Source data:
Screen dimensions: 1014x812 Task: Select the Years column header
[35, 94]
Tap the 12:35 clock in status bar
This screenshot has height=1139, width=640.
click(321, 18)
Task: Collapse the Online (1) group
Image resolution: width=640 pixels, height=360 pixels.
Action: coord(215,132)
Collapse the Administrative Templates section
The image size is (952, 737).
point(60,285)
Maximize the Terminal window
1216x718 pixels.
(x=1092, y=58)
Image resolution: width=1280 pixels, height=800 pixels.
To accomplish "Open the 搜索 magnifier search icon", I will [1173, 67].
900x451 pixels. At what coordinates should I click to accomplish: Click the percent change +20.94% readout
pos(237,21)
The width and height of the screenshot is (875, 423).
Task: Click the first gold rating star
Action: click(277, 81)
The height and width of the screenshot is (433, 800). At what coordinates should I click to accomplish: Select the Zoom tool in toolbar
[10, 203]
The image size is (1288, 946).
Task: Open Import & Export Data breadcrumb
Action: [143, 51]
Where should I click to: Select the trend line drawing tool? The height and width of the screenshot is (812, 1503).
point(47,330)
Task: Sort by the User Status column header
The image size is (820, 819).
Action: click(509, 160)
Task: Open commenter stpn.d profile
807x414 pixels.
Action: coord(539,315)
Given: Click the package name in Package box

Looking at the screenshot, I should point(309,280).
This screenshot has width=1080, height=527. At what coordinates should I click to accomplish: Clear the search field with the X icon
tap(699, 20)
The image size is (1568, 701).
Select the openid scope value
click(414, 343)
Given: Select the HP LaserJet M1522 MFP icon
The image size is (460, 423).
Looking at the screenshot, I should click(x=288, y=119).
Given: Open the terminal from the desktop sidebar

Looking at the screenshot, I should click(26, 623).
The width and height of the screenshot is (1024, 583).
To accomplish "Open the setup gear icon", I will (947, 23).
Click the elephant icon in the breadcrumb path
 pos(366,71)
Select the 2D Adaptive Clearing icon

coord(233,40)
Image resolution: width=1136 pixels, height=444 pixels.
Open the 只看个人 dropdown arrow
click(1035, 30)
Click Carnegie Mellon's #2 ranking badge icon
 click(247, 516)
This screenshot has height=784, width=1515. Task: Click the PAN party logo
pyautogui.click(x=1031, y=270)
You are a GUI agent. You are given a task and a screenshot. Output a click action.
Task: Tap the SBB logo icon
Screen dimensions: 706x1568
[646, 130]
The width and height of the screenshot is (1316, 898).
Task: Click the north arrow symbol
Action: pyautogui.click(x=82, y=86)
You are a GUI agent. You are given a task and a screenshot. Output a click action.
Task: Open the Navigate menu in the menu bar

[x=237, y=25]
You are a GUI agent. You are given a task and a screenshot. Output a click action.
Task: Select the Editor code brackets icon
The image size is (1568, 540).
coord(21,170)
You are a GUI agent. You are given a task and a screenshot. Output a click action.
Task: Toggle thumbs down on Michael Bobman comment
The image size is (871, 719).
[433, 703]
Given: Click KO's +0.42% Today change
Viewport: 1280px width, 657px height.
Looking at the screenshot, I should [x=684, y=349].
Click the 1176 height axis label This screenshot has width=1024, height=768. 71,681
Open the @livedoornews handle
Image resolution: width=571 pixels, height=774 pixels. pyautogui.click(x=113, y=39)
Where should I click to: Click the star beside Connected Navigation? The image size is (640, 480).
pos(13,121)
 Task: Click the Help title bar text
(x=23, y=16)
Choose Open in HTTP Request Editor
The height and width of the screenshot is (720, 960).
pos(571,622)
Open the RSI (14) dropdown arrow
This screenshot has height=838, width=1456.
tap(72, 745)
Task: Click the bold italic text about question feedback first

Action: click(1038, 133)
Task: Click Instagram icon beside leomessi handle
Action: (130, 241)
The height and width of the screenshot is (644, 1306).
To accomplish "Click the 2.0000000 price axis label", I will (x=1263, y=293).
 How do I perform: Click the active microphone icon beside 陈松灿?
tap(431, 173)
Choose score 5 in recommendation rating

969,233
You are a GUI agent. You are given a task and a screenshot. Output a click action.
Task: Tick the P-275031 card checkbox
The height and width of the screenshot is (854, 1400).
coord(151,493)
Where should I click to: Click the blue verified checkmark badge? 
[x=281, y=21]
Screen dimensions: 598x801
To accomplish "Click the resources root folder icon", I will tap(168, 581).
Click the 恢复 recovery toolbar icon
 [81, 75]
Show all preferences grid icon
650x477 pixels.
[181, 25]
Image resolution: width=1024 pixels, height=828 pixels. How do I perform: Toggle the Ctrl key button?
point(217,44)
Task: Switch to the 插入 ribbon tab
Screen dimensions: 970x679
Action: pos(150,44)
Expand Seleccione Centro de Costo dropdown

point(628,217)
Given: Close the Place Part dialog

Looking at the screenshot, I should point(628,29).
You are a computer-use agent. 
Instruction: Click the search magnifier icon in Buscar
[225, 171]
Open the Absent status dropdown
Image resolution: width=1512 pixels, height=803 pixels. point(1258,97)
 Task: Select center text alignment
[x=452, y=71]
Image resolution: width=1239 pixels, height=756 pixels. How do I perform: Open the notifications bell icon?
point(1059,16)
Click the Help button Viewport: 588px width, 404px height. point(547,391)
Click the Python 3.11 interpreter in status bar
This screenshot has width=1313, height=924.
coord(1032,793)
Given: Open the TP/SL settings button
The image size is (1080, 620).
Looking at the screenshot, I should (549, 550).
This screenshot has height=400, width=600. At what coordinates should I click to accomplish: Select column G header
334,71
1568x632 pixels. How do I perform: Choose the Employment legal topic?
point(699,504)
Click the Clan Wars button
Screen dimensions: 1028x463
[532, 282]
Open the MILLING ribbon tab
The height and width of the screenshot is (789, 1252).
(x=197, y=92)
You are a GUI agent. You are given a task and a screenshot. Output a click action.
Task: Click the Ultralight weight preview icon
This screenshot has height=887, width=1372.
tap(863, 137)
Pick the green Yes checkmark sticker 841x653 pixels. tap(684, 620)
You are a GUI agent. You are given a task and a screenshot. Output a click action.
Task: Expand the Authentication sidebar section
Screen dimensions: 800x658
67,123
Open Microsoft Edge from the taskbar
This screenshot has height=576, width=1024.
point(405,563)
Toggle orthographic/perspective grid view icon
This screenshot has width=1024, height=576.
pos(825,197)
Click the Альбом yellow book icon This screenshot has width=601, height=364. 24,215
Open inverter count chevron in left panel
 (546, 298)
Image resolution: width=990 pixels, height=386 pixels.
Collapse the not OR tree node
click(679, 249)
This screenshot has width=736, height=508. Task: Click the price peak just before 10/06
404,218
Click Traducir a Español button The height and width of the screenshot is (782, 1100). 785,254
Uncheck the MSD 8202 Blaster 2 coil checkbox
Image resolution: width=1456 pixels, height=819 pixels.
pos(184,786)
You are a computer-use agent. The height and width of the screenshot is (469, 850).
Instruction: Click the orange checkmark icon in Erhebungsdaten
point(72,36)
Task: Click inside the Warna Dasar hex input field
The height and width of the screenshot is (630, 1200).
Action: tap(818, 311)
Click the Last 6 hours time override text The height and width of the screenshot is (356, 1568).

■ WRITTEN EXERCISE ■
Reproduce all of the source data lines above without changing anything.

■ FULL OUTPUT ■
Screen dimensions: 1014x812 Task: Select the Years column header
[35, 94]
Tap the 12:35 clock in status bar
This screenshot has height=1139, width=640.
click(321, 18)
Task: Collapse the Online (1) group
Image resolution: width=640 pixels, height=360 pixels.
Action: coord(215,132)
Collapse the Administrative Templates section
The image size is (952, 737).
point(60,285)
Maximize the Terminal window
1216x718 pixels.
(x=1092, y=58)
Image resolution: width=1280 pixels, height=800 pixels.
To accomplish "Open the 搜索 magnifier search icon", I will [1173, 67].
900x451 pixels. At what coordinates should I click to accomplish: Click the percent change +20.94% readout
pos(237,21)
The width and height of the screenshot is (875, 423).
Task: Click the first gold rating star
Action: click(277, 81)
The height and width of the screenshot is (433, 800). At what coordinates should I click to accomplish: Select the Zoom tool in toolbar
[10, 203]
The image size is (1288, 946).
Task: Open Import & Export Data breadcrumb
Action: [143, 51]
Where should I click to: Select the trend line drawing tool? The height and width of the screenshot is (812, 1503).
point(47,330)
Task: Sort by the User Status column header
The image size is (820, 819).
Action: click(509, 160)
Task: Open commenter stpn.d profile
807x414 pixels.
Action: coord(539,315)
Given: Click the package name in Package box

Looking at the screenshot, I should point(309,280).
This screenshot has width=1080, height=527. At what coordinates should I click to accomplish: Clear the search field with the X icon
tap(699, 20)
The image size is (1568, 701).
Select the openid scope value
click(414, 343)
Given: Select the HP LaserJet M1522 MFP icon
The image size is (460, 423).
Looking at the screenshot, I should click(x=288, y=119).
Given: Open the terminal from the desktop sidebar

Looking at the screenshot, I should click(26, 623).
The width and height of the screenshot is (1024, 583).
To accomplish "Open the setup gear icon", I will (947, 23).
Click the elephant icon in the breadcrumb path
 pos(366,71)
Select the 2D Adaptive Clearing icon

coord(233,40)
Image resolution: width=1136 pixels, height=444 pixels.
Open the 只看个人 dropdown arrow
click(1035, 30)
Click Carnegie Mellon's #2 ranking badge icon
 click(247, 516)
This screenshot has height=784, width=1515. Task: Click the PAN party logo
pyautogui.click(x=1031, y=270)
You are a GUI agent. You are given a task and a screenshot. Output a click action.
Task: Tap the SBB logo icon
Screen dimensions: 706x1568
[646, 130]
The width and height of the screenshot is (1316, 898).
Task: Click the north arrow symbol
Action: pyautogui.click(x=82, y=86)
You are a GUI agent. You are given a task and a screenshot. Output a click action.
Task: Open the Navigate menu in the menu bar

[x=237, y=25]
You are a GUI agent. You are given a task and a screenshot. Output a click action.
Task: Select the Editor code brackets icon
The image size is (1568, 540).
coord(21,170)
You are a GUI agent. You are given a task and a screenshot. Output a click action.
Task: Toggle thumbs down on Michael Bobman comment
The image size is (871, 719).
[433, 703]
Given: Click KO's +0.42% Today change
Viewport: 1280px width, 657px height.
Looking at the screenshot, I should [x=684, y=349].
Click the 1176 height axis label This screenshot has width=1024, height=768. 71,681
Open the @livedoornews handle
Image resolution: width=571 pixels, height=774 pixels. pyautogui.click(x=113, y=39)
Where should I click to: Click the star beside Connected Navigation? The image size is (640, 480).
pos(13,121)
 Task: Click the Help title bar text
(x=23, y=16)
Choose Open in HTTP Request Editor
The height and width of the screenshot is (720, 960).
pos(571,622)
Open the RSI (14) dropdown arrow
This screenshot has height=838, width=1456.
tap(72, 745)
Task: Click the bold italic text about question feedback first

Action: click(1038, 133)
Task: Click Instagram icon beside leomessi handle
Action: (130, 241)
The height and width of the screenshot is (644, 1306).
To accomplish "Click the 2.0000000 price axis label", I will (x=1263, y=293).
 How do I perform: Click the active microphone icon beside 陈松灿?
tap(431, 173)
Choose score 5 in recommendation rating

969,233
You are a GUI agent. You are given a task and a screenshot. Output a click action.
Task: Tick the P-275031 card checkbox
The height and width of the screenshot is (854, 1400).
coord(151,493)
Where should I click to: Click the blue verified checkmark badge? 
[x=281, y=21]
Screen dimensions: 598x801
To accomplish "Click the resources root folder icon", I will tap(168, 581).
Click the 恢复 recovery toolbar icon
 [81, 75]
Show all preferences grid icon
650x477 pixels.
[181, 25]
Image resolution: width=1024 pixels, height=828 pixels. How do I perform: Toggle the Ctrl key button?
point(217,44)
Task: Switch to the 插入 ribbon tab
Screen dimensions: 970x679
Action: pos(150,44)
Expand Seleccione Centro de Costo dropdown

point(628,217)
Given: Close the Place Part dialog

Looking at the screenshot, I should point(628,29).
You are a computer-use agent. 
Instruction: Click the search magnifier icon in Buscar
[225, 171]
Open the Absent status dropdown
Image resolution: width=1512 pixels, height=803 pixels. point(1258,97)
 Task: Select center text alignment
[x=452, y=71]
Image resolution: width=1239 pixels, height=756 pixels. How do I perform: Open the notifications bell icon?
point(1059,16)
Click the Help button Viewport: 588px width, 404px height. point(547,391)
Click the Python 3.11 interpreter in status bar
This screenshot has width=1313, height=924.
coord(1032,793)
Given: Open the TP/SL settings button
The image size is (1080, 620).
Looking at the screenshot, I should (549, 550).
This screenshot has height=400, width=600. At what coordinates should I click to accomplish: Select column G header
334,71
1568x632 pixels. How do I perform: Choose the Employment legal topic?
point(699,504)
Click the Clan Wars button
Screen dimensions: 1028x463
[532, 282]
Open the MILLING ribbon tab
The height and width of the screenshot is (789, 1252).
(x=197, y=92)
You are a GUI agent. You are given a task and a screenshot. Output a click action.
Task: Click the Ultralight weight preview icon
This screenshot has height=887, width=1372.
tap(863, 137)
Pick the green Yes checkmark sticker 841x653 pixels. tap(684, 620)
You are a GUI agent. You are given a task and a screenshot. Output a click action.
Task: Expand the Authentication sidebar section
Screen dimensions: 800x658
67,123
Open Microsoft Edge from the taskbar
This screenshot has height=576, width=1024.
point(405,563)
Toggle orthographic/perspective grid view icon
This screenshot has width=1024, height=576.
pos(825,197)
Click the Альбом yellow book icon This screenshot has width=601, height=364. 24,215
Open inverter count chevron in left panel
 (546, 298)
Image resolution: width=990 pixels, height=386 pixels.
Collapse the not OR tree node
click(679, 249)
This screenshot has width=736, height=508. Task: Click the price peak just before 10/06
404,218
Click Traducir a Español button The height and width of the screenshot is (782, 1100). 785,254
Uncheck the MSD 8202 Blaster 2 coil checkbox
Image resolution: width=1456 pixels, height=819 pixels.
pos(184,786)
You are a computer-use agent. The height and width of the screenshot is (469, 850).
Instruction: Click the orange checkmark icon in Erhebungsdaten
point(72,36)
Task: Click inside the Warna Dasar hex input field
The height and width of the screenshot is (630, 1200).
Action: tap(818, 311)
Click the Last 6 hours time override text The height and width of the screenshot is (356, 1568).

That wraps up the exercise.